Significance of a two-sample-test Can anybody explain me how to determine whether the number of infections of kids has increased from 1999 to 2009 and evaluate its statistical significance?  Here are some sample data:
                       Woman   Man   Kids  | (total number of examined people)
test group 1 (1999)     25      5      9   |  100
test group 2 (2009)     21      8     10   |  100

 A: If you want to test if the number of children who are infected has changed significantly against the entire population, you can perform a prop.test() in R. This will provide you a 2-sample test for equality of proportions. It really depends on what you are testing against, though. Do you only want to test across the population or just the infected population? You can also change the alternative in prop.test to accommodate a more limited hypothesis (i.e. if you want to test only if there was an increase and not a two-sided test which is what I performed).
a = array(data=c(25,21, 5, 8, 9, 10,61,61), dim=c(2,4), dimnames=list(c("1999", "2009"), c("Women", "Men", "Children", "Not Infected")))
addmargins(a)

prop.table(a, m=1) #m=2, calculates the table along the column margin

In this case, the null hypothesis is that the two rows are equal.
More specifically, the two years have no significant difference in proportion of the entire population.
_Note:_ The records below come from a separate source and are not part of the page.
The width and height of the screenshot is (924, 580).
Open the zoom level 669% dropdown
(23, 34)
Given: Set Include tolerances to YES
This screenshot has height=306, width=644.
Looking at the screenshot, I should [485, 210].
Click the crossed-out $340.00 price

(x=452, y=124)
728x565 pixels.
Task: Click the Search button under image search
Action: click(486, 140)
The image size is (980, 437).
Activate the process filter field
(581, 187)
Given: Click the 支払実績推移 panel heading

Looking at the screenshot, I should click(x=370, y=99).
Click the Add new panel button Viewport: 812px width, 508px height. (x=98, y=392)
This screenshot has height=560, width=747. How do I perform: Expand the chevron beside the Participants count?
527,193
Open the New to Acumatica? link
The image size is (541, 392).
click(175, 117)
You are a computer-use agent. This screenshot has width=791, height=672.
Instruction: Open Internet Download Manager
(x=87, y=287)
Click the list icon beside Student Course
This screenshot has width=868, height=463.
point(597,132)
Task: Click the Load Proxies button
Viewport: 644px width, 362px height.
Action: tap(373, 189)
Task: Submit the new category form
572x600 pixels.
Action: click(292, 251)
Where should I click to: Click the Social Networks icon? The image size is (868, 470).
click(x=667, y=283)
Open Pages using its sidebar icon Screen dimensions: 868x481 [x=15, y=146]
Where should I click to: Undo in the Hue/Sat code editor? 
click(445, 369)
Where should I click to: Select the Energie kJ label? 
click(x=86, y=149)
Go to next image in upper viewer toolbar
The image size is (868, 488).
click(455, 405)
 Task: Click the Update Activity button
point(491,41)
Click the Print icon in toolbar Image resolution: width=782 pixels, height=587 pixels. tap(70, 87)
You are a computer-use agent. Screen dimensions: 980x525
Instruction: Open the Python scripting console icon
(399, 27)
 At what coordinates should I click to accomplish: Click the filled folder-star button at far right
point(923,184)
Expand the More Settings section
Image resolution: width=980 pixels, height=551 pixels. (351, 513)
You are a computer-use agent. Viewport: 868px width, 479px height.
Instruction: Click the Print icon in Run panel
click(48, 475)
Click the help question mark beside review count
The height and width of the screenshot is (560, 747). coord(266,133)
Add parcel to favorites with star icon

If you want to change this to just the infected population or infected children, you can do that too. 
# test just the infected children against the entire population (infected and not)
result = prop.test(a[,3], n=c(100,100), correct=FALSE) 

# access the results
names(result)
result$p.value

No real surprise that it isn't significant as there is only one more child who is infected in 2009 than in 1999. 
This works, but only once you have figured out what the denominator of your proportion should be. Is it 9/100, 9/39, 9/19? That is your choice once you get into problems that aren't so obvious. A slightly more advanced version of this is chisq.test().